▸ Data excerpts

● ● ● ● ● ● ●

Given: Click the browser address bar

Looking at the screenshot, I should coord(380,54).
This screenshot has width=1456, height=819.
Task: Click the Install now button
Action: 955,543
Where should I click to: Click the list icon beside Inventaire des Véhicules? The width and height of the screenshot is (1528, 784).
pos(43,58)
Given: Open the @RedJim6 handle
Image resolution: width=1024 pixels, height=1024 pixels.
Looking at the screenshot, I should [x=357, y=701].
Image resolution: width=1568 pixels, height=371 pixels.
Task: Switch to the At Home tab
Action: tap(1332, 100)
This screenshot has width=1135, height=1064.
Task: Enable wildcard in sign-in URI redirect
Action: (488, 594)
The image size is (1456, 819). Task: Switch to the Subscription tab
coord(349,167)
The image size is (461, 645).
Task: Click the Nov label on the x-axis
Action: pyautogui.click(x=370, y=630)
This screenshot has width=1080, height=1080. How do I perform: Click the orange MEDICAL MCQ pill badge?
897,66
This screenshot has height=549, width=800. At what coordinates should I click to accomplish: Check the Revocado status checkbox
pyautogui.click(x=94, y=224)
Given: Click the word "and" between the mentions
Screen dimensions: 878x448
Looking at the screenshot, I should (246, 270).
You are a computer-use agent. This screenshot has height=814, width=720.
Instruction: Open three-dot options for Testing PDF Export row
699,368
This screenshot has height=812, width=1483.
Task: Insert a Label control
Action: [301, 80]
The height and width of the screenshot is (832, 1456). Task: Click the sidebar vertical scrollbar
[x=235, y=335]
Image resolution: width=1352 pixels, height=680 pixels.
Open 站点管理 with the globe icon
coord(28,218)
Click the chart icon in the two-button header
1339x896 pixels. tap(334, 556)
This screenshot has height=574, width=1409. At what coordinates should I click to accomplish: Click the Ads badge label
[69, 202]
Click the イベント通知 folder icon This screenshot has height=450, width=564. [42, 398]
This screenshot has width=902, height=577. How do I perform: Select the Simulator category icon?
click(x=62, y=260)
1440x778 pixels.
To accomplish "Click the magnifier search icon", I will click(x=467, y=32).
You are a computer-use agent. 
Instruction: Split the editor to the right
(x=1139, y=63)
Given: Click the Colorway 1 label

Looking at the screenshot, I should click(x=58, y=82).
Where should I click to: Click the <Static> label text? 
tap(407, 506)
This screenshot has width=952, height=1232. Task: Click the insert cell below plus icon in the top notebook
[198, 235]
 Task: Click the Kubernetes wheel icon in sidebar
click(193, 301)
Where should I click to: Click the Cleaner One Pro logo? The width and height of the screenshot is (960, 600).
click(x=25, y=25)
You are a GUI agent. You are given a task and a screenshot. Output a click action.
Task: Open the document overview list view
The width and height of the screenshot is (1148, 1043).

● ● ● ● ● ● ●

▸ Work instructions
For this exercise, output exactly the lines above from the line with "The image size is (1456, 819)." to the line with "Task: Open the document overview list view", counting both, and leave out the rest.

▸ Response
The image size is (1456, 819). Task: Switch to the Subscription tab
coord(349,167)
The image size is (461, 645).
Task: Click the Nov label on the x-axis
Action: pyautogui.click(x=370, y=630)
This screenshot has width=1080, height=1080. How do I perform: Click the orange MEDICAL MCQ pill badge?
897,66
This screenshot has height=549, width=800. At what coordinates should I click to accomplish: Check the Revocado status checkbox
pyautogui.click(x=94, y=224)
Given: Click the word "and" between the mentions
Screen dimensions: 878x448
Looking at the screenshot, I should (246, 270).
You are a computer-use agent. This screenshot has height=814, width=720.
Instruction: Open three-dot options for Testing PDF Export row
699,368
This screenshot has height=812, width=1483.
Task: Insert a Label control
Action: [301, 80]
The height and width of the screenshot is (832, 1456). Task: Click the sidebar vertical scrollbar
[x=235, y=335]
Image resolution: width=1352 pixels, height=680 pixels.
Open 站点管理 with the globe icon
coord(28,218)
Click the chart icon in the two-button header
1339x896 pixels. tap(334, 556)
This screenshot has height=574, width=1409. At what coordinates should I click to accomplish: Click the Ads badge label
[69, 202]
Click the イベント通知 folder icon This screenshot has height=450, width=564. [42, 398]
This screenshot has width=902, height=577. How do I perform: Select the Simulator category icon?
click(x=62, y=260)
1440x778 pixels.
To accomplish "Click the magnifier search icon", I will click(x=467, y=32).
You are a computer-use agent. 
Instruction: Split the editor to the right
(x=1139, y=63)
Given: Click the Colorway 1 label

Looking at the screenshot, I should click(x=58, y=82).
Where should I click to: Click the <Static> label text? 
tap(407, 506)
This screenshot has width=952, height=1232. Task: Click the insert cell below plus icon in the top notebook
[198, 235]
 Task: Click the Kubernetes wheel icon in sidebar
click(193, 301)
Where should I click to: Click the Cleaner One Pro logo? The width and height of the screenshot is (960, 600).
click(x=25, y=25)
You are a GUI agent. You are given a task and a screenshot. Output a click action.
Task: Open the document overview list view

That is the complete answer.